> **Exercise text**:
Traditionally, the largest Christian communities in Germany are the Catholicism and Protestantism (Lutheranism), and they are still very influential in society and daily life. They do a lot of charity work, run schools, kindergartens, and care facilities including hospitals. Many public holidays are also based on the Christian tradition (see Public Holidays above).

Several religious communities have some special agreements with the State. For example, they can charge a contribution from their members through the tax system, the so-called Church Tax (Kirchensteuer). When you first register your residency in Germany, it is important that you opt out of this if you do not belong to either of these religious denominations! Doing it later can be extremely complicated. You can also find further information under Taxes. A list of communities that may charge Church Tax is on the back of your registration form (more information on registration is available under Official Registration).

> **What to do**:
**1)** In the passage on religion in Germany above, why should someone who belongs to neither of these denominations opt out of Church Tax when first registering residency?
**2)** Say whether each statement agrees with the passage on religion in Germany above. Answer yes or no for each, and quote the deciding words of the passage.
(a) The Christian communities run hospitals.
(b) Opting out of Church Tax later is a simple step.
(c) The list of communities that may charge Church Tax is on the back of the registration form.
**3)** Carry the passage on religion in Germany above forward, starting after its final sentence.

> **Given information**:

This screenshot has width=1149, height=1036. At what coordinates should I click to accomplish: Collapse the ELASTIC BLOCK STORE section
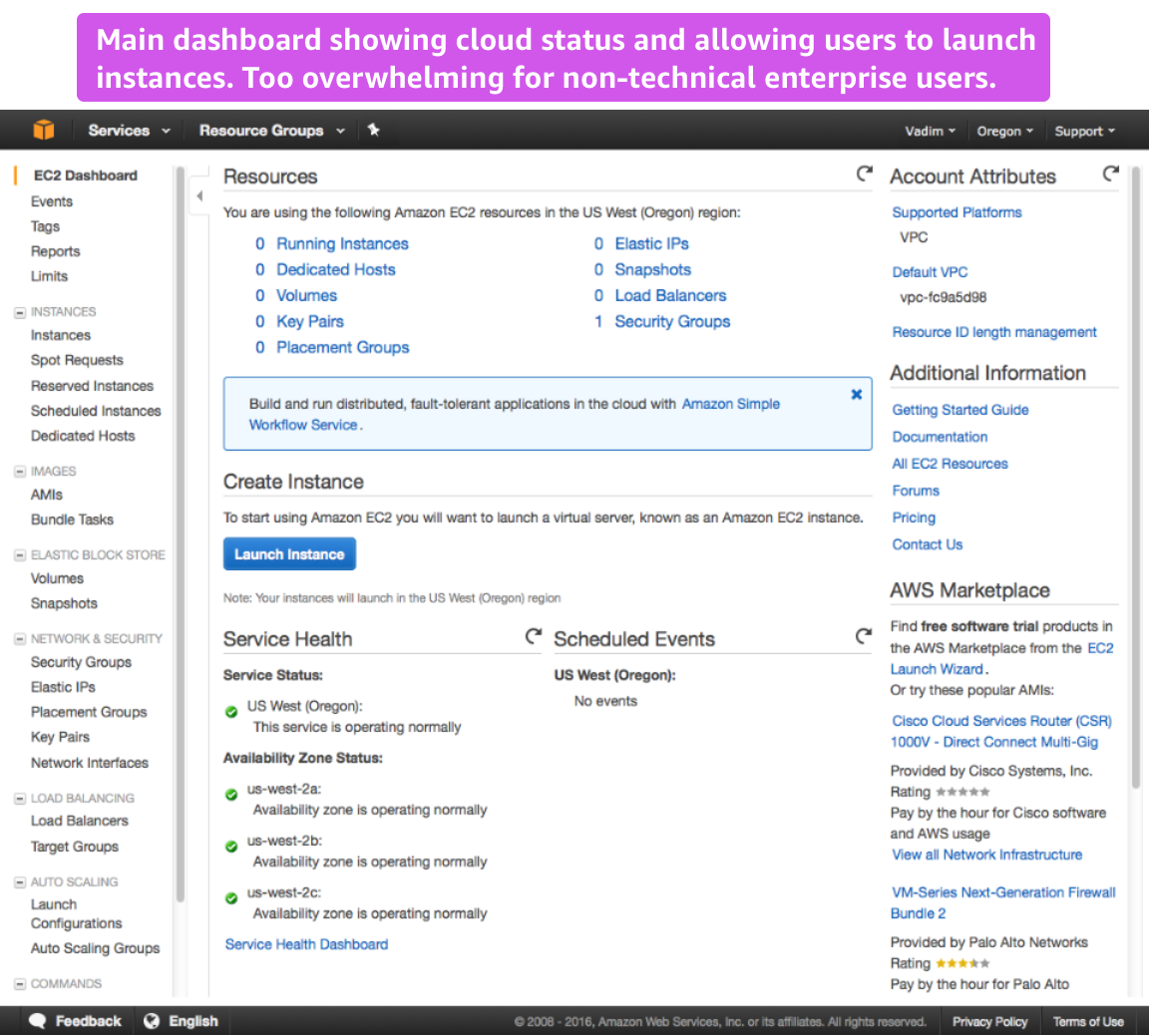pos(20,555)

* * *

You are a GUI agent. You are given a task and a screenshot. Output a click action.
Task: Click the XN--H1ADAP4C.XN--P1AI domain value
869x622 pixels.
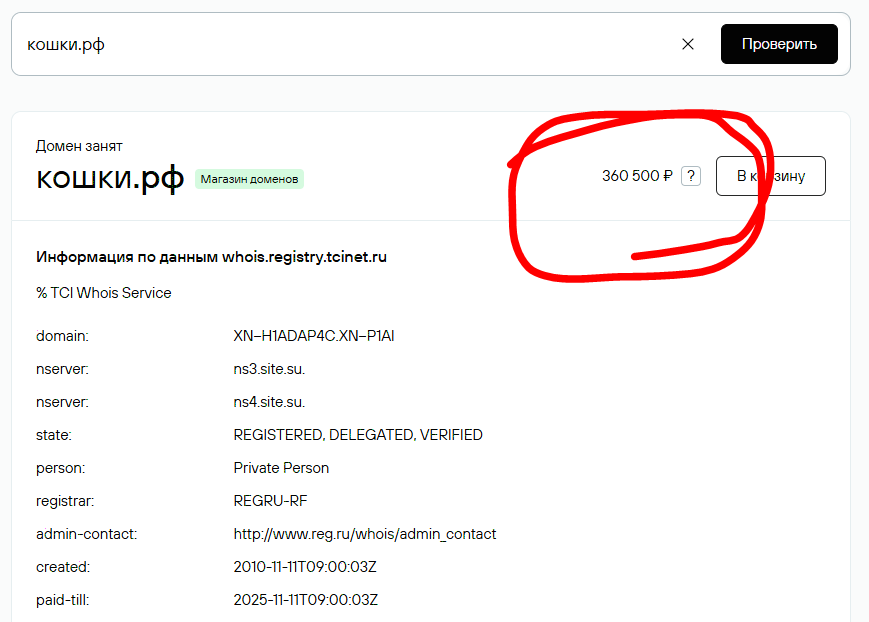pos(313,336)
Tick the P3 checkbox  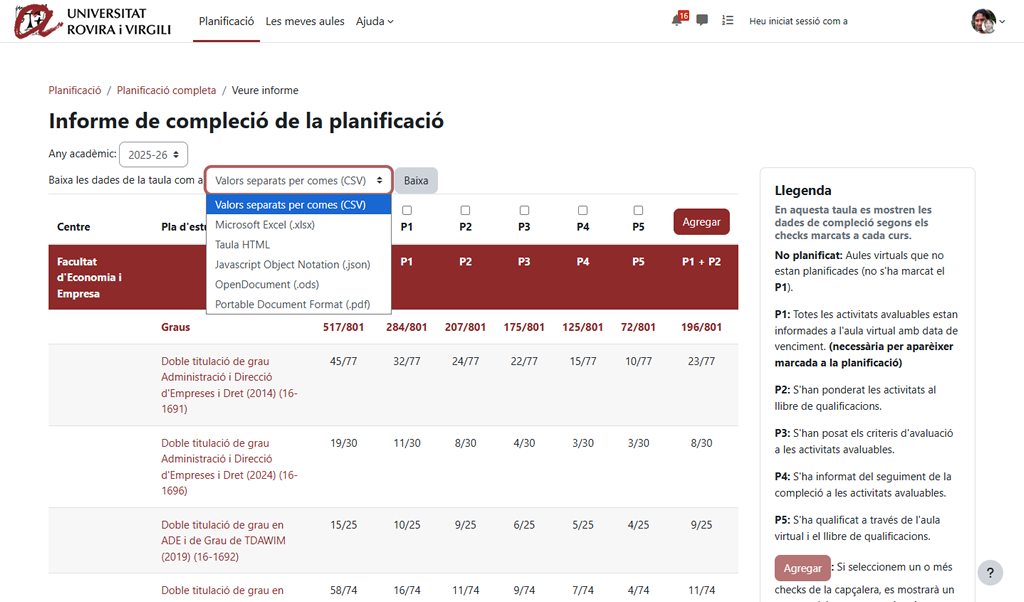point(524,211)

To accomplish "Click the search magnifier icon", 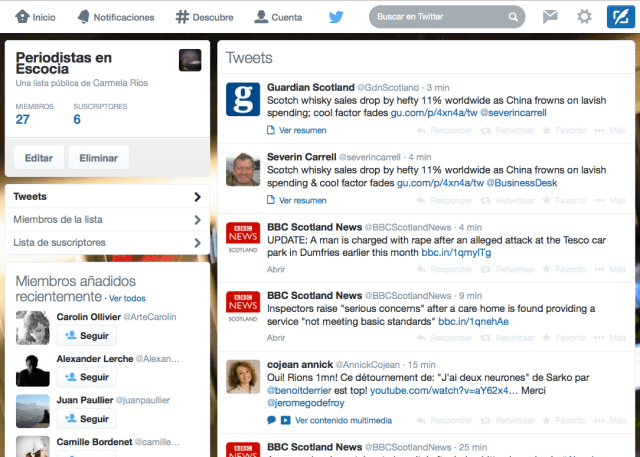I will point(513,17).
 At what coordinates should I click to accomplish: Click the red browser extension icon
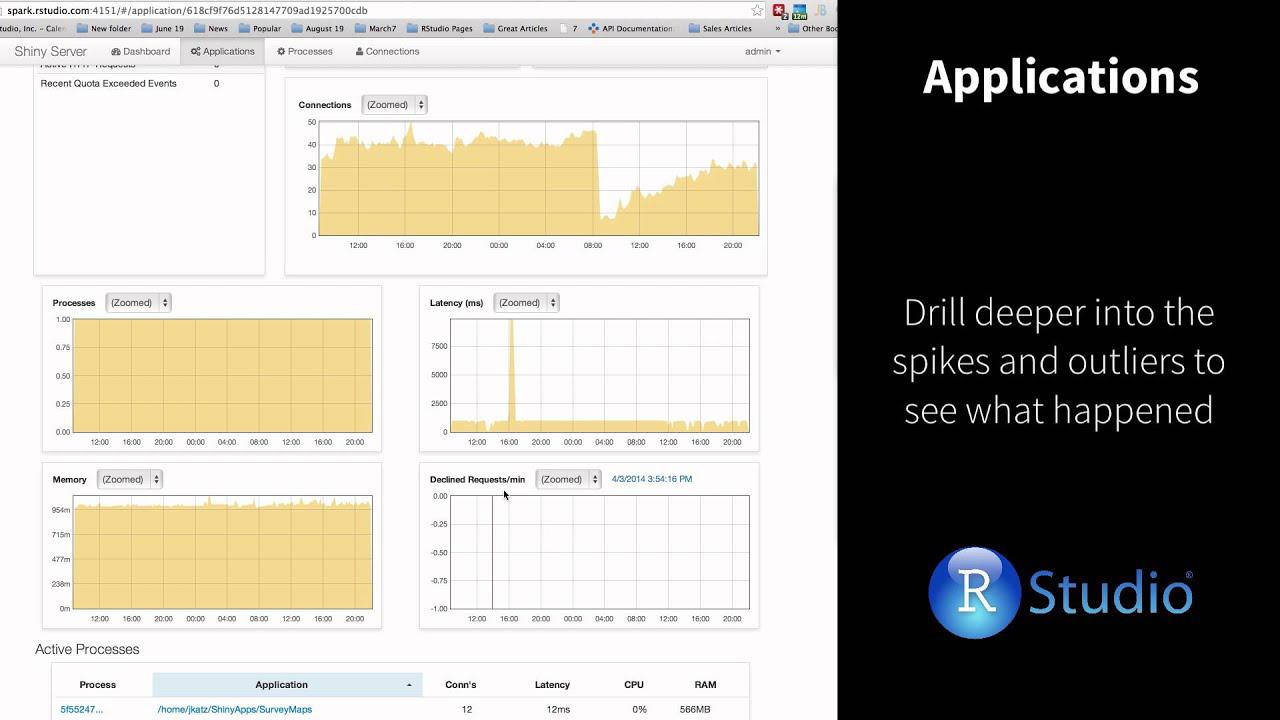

> **Answers to this exercise**:
**1)** The passage says that opting out later can be extremely complicated, so it is important to do it at first registration.

**2)**
(a) Yes: "run schools, kindergartens, and care facilities including hospitals"
(b) No: "Doing it later can be extremely complicated."
(c) Yes: "A list of communities that may charge Church Tax is on the back of your registration form"

**3)**
Religious Education is a subject in German schools. Students are taught separately according to their denomination. In the Federal State of Baden-Württemberg various options are available depending on the school. Generally, schools offer Catholic and Protestant Religious Education. Some schools offer Religious Education for other communities, including Jewish or Muslim Religious Education. Parents who do not want their children to take part in Religious Education can have them opt out (children older than 10 must be heard in the decision, and from 14 years they may decide on their own). For students who have opted out, most schools offer Ethics as a secular alternative. In these cases, participation in Ethics is mandatory for students who do not participate in Religious Education. Religious communities whose denomination is not on offer in schools often provide religious instruction on weekends or during after-school hours.

You can find a list of churches, mosques, synagogues, and other denominations' congregations here (in German only).

Alcohol and Smoking


Alcohol is legal in Germany. The legal drinking age is 16 for beer and (sparkling) wine, and 18 for spirits. While many people do drink alcohol, it is perfectly acceptable to refuse drinking it and say so. Do not feel pressured to accept alcohol or obligated to give a reason for why you don't drink. Public attitudes towards alcohol are more relaxed in Germany than in many other countries, and it is quite normal to offer wine, beer, or sparkling wine at receptions and celebrations, also in an academic setting, so do be prepared to see people drinking alcohol in a professional context. There will always be non-alcoholic alternatives on offer.

Alcohol is sold at supermarkets, gas stations, and specialty shops. Most bars and restaurants serve alcohol; cafés sometimes do not.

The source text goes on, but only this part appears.